大学生は往々にして「刹那主義的」な生き物だ。目先の快楽に惑わされ、時に軽率な行動をとる。遊びに惚けて単位を落とし、飲酒で大きな失敗をする。時間的余裕と大人としての自由が、弱い私たちのリミッターを外す。

「刹那」はもともと仏教用語で、「一瞬」という意味を持つ。その長さには諸説あるが、指を一回弾く間に65の刹那が存在すると言われる。曹洞宗を開いた道元禅師も、かの有名な『正法眼蔵』の中で「刹那生滅」について記述した。全てのものは刻々、生まれては滅しているというのである。その教えの中に、今日の私たちが抱く否定的印象は存在しない。「那」という漢字が「美しさ」を示すことからも、その繊細さが読み取れる。

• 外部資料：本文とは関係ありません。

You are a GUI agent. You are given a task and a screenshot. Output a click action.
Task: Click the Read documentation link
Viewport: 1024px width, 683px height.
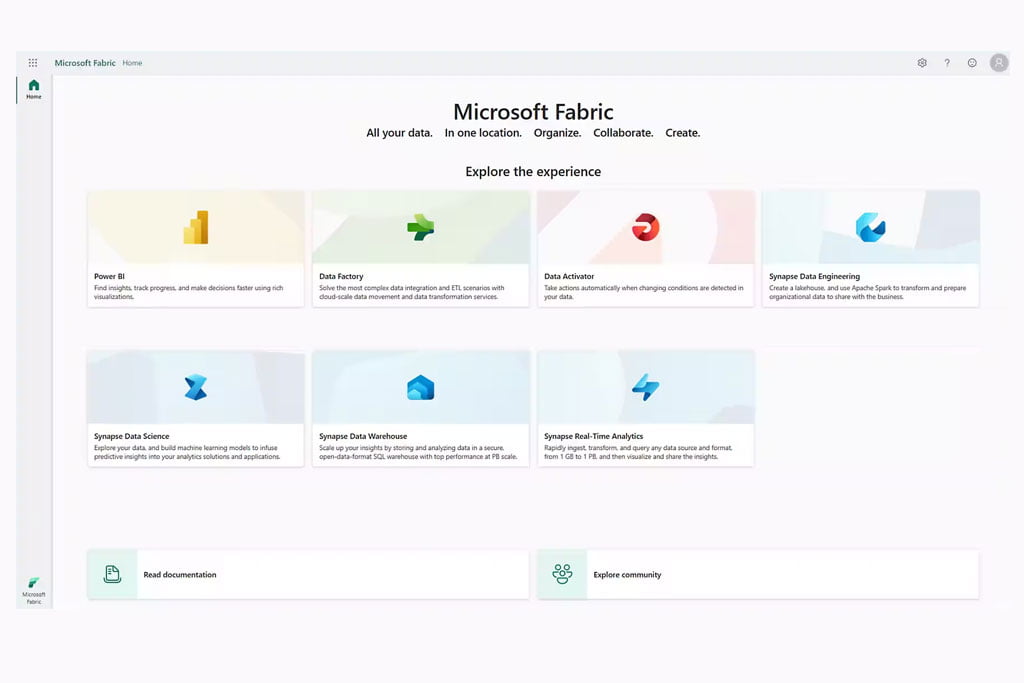[x=180, y=575]
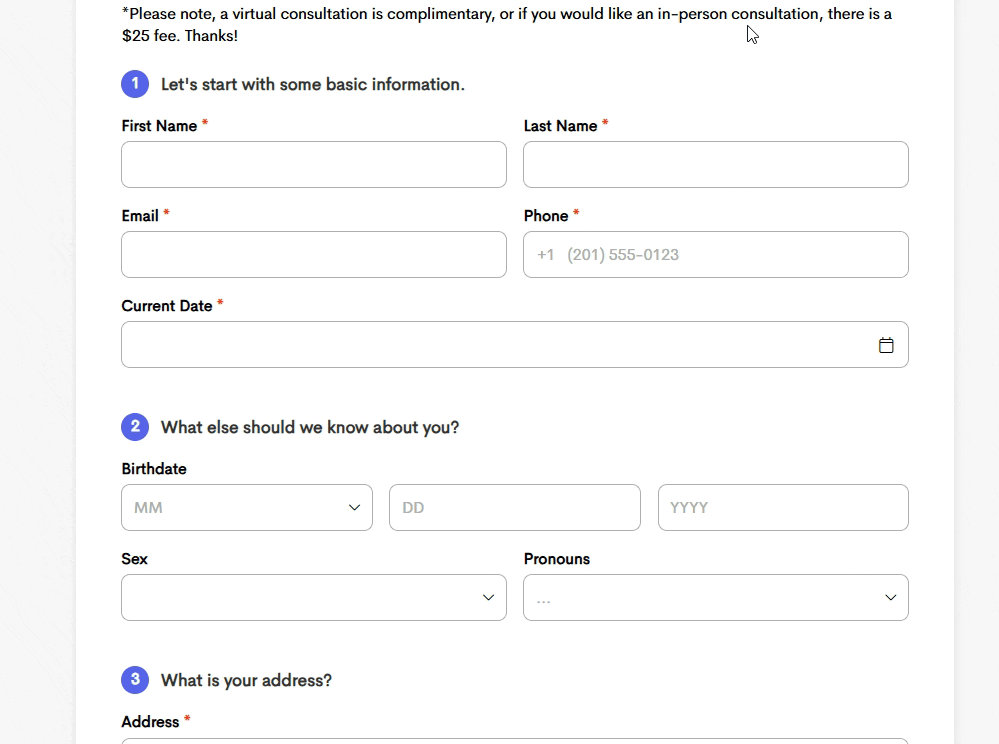Click into the Phone number field
This screenshot has height=744, width=999.
[x=716, y=254]
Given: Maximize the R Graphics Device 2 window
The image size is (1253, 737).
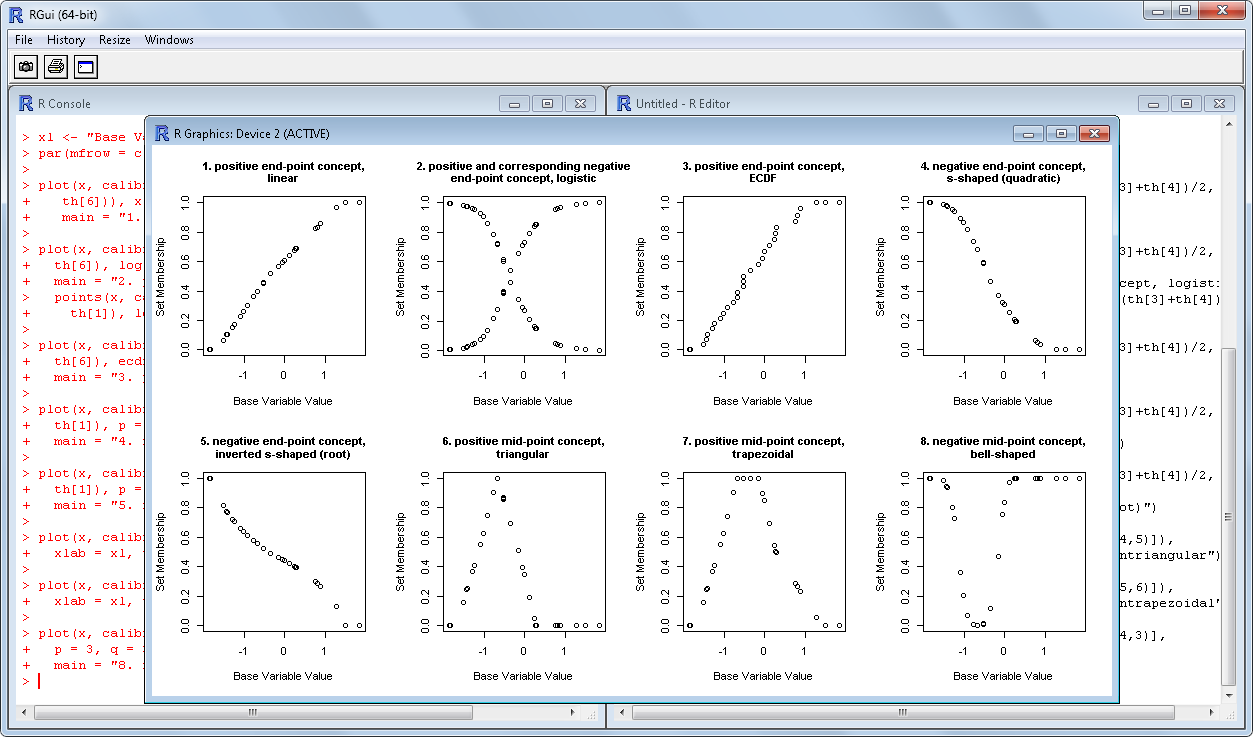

刹那主義的な生き方は、途方もなく楽で、麻薬的に甘い。そして甘いからこそ、舌が鈍って判断を誤ることもあろう。しかし大学生活はまさに一瞬、人生におけるたった「刹那」だ。僅かに供されたこの時間を、享楽的な刹那主義で潰してしまいたくはない。

「那」と表された美しさ。残された時間を、言葉の指し示すような美しいものにしてゆきたい。私はこれから、「刹那」をつくり上げてゆくことができるだろうか。